How US Tariffs on China Are Creating New Trade Opportunities for the UAE

Posted by Written by Giulia Interesse

US tariffs on Chinese goods are reshaping global trade flows, creating new export and transshipment opportunities for the UAE. As supply chains diversify, the UAE is emerging as a key logistics hub connecting China with Western markets.


The reintroduction of sweeping tariffs on Chinese imports by the Trump administration in 2025 has reignited global trade tensions, compounding the uncertainty faced by companies with supply chains linked to China. With a flat 10 percent tariff now applied across a broad range of goods and additional punitive measures targeting high-value sectors, the cost of exporting from China to the US has significantly increased. At the same time, scrutiny over transshipment practices through Asian intermediaries has intensified, as Washington moves to close loopholes and enforce stricter rules of origin.

In this shifting landscape, businesses are exploring alternative trade routes and production hubs to maintain US market access while minimizing exposure to rising tariffs. One location gaining considerable attention is the United Arab Emirates (UAE). Positioned at the crossroads of Asia, Europe, and Africa, and equipped with world-class logistics infrastructure, the UAE offers a politically neutral, tax-efficient, and strategically connected environment for reexporting goods.

This article explores how the UAE is emerging as a compelling alternative for companies navigating the fallout of the US-China trade dispute. We examine the evolving US tariff strategy, the UAE’s competitive trade ecosystem, and the models exporters are using to reroute supply chains through the Gulf.

2025 tariff fallout and the GCC economy

Tariffs on Chinese goods have had an indirect but profound impact on the Gulf region. The Trump administration’s broad April 2025 tariff package exempted oil, but slapped duties on many non-oil exports (aluminum, petrochemicals, pharmaceuticals, etc.). After the expiration of the 90-day tariff reprieve on July 9, 2025, the 10 percent duty on all GCC exports (including the UAE) was reinstated. As a result, Gulf exporters must navigate higher costs on US-bound sales.

For example, the UAE’s steel and aluminum sector—historically a top US supplier—is under strain. In 2024 the UAE exported over 347,000 tonnes of aluminum to the US, but with the end of exemptions, its own mines now face a 50 percent US duty (a hike from 25 percent).

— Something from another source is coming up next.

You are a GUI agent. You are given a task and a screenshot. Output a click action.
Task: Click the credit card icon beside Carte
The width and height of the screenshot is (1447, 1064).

Producers like Emirates Global Aluminum are shifting focus away from the US to Europe and Asia. Similarly, petrochemical firms (for instance, SABIC, Q-Chem) have begun redirecting exports to China and India as US orders slow. Even GCC pharmaceutical exporters are adjusting: biopharma companies are deepening ties with Europe/Africa and adopting dual manufacturing (one plant in the Gulf, another in a tariff-free partner) to meet origin rules and lessen US duties.

The broader GCC economy is reacting in kind. Gulf states still hold over US$1.8 trillion in new US–GCC deals (AI, defense, energy) since April 2025, and sovereign wealth funds are pouring capital into “tariff-resistant” industries like semiconductors and green hydrogen. Regionally, free zones are attracting multinationals: Abu Dhabi’s ADQ and Saudi’s PIF report rising interest from companies seeking stable bases in the Gulf with easy access to European, African, and Asian markets.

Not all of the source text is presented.